Mothers are given a voice in this book as women are quoted extensively throughout. Many new mothers go through overwhelming changes as they struggle to cope with new responsibilities, learn about their babies, and create a mothering style of their own. Stadlen often turns society's negative definitions and stereotypes of mothers into positive strengths and characteristics. She argues, for example, that the much-maligned nervousness of new mothers is appropriate. It creates a heightened environment for learning and maintains vigilance -- even in a sleep-deprived state. One section addresses the societal pressure to "schedule" babies and "return to your normal life." Rather than accusing a mother of allowing her baby to make all the decisions, Stadlen applauds the "interruptibility" and availability of mothers. When a mother stops her work and responds to her child, she builds trust with that child.

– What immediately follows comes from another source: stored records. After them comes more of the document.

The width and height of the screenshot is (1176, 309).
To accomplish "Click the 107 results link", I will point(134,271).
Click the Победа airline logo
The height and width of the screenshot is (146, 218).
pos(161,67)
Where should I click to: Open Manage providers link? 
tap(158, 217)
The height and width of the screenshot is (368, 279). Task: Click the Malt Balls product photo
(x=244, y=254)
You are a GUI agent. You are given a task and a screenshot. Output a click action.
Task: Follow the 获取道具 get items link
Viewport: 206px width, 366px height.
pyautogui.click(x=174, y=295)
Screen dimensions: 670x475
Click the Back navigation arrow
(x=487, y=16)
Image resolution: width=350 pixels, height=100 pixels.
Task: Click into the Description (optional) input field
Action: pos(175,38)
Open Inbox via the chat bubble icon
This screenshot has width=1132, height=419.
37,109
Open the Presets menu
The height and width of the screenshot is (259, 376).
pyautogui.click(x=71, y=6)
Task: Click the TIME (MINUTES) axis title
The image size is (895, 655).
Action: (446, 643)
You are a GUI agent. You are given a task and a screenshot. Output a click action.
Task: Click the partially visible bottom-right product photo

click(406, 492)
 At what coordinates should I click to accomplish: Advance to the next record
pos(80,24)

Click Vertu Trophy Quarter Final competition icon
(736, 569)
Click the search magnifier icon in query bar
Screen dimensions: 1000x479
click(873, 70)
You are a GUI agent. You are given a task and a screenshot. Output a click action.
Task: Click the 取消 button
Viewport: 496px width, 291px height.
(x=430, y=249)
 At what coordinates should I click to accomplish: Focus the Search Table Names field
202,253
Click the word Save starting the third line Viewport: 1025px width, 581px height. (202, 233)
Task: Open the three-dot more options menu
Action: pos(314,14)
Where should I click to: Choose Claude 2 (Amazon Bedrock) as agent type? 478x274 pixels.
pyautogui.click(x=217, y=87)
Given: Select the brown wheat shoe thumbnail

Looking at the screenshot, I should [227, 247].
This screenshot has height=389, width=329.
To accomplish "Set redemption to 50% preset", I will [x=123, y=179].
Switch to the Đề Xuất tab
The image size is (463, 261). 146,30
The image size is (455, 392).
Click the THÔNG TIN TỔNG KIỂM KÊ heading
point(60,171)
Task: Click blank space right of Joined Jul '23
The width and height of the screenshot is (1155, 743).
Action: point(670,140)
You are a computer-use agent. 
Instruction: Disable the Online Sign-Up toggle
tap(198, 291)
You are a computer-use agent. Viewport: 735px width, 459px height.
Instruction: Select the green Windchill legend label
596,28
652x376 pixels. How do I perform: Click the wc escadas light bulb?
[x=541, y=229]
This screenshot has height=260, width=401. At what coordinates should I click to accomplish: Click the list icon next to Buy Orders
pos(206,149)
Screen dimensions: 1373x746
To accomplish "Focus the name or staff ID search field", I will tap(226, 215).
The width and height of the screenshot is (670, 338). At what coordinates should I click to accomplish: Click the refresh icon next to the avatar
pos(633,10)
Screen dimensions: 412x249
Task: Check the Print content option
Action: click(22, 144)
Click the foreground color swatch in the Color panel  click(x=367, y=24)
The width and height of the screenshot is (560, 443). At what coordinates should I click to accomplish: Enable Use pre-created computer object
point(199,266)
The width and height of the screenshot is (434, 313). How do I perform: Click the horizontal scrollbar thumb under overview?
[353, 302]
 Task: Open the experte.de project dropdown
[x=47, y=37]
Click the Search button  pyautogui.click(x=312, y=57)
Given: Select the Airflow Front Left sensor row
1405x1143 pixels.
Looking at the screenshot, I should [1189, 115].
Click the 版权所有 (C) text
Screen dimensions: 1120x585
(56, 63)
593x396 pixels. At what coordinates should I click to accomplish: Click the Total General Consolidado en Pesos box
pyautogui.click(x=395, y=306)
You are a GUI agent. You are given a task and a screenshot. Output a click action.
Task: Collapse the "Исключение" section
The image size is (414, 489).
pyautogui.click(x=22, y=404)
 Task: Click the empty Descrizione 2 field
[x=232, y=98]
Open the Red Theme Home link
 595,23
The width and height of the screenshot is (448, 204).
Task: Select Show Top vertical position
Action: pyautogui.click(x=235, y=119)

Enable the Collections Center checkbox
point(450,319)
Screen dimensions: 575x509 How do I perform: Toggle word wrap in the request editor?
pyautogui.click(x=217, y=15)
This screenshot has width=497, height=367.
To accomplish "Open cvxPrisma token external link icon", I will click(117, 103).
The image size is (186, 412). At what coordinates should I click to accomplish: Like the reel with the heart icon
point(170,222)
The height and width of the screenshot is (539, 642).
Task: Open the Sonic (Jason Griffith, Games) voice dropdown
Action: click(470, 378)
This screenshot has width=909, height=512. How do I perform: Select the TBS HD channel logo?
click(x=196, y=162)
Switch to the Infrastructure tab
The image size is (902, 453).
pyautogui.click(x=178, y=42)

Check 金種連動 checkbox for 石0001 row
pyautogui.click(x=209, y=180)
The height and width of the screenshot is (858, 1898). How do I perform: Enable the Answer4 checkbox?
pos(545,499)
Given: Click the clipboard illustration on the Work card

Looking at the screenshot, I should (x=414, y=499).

Stadlen repeatedly validates the higher calling of motherhood and stresses the importance of looking beyond the household duties checklist. She writes, "Our whole society depends on the way each mother relates to her child. This is her motherly work." But not all mothers feel that motherhood is a higher calling. The painful chapter, "What Is Motherly Love?" features numerous authors who portray motherhood in negative, and even pathological, ways. Although the negativity may be overwhelming, the information helps the reader understand many current perceptions of motherhood.

Mothering changes more than a mother's lifestyle -- it changes her as a person, and it changes her relationships with her partner, family, and friends. Motherhood has changed society as well. A quote from a mother in the author's support group, "I Was Surprised That I Still Had the Same Name," is the title for the inspirational chapter that examines the positive transformations that happen to women as a result of becoming mothers. Stadlen writes, "The world benefits from the sensitivity and compassion of mothers," and she lists many societal changes that have been brought about by concerned mothers. But these changes do not come without a price and mother-to-mother support is important in helping all mothers cope with challenging situations.

What Mothers Do: Especially When It Looks Like Nothing is unique in its focus on the place of mothers in society. Mothers need more support, such as that offered by La Leche League, as they do this most important job. The author's understanding of the struggles of both employed and at-home mothers makes this book an excellent read.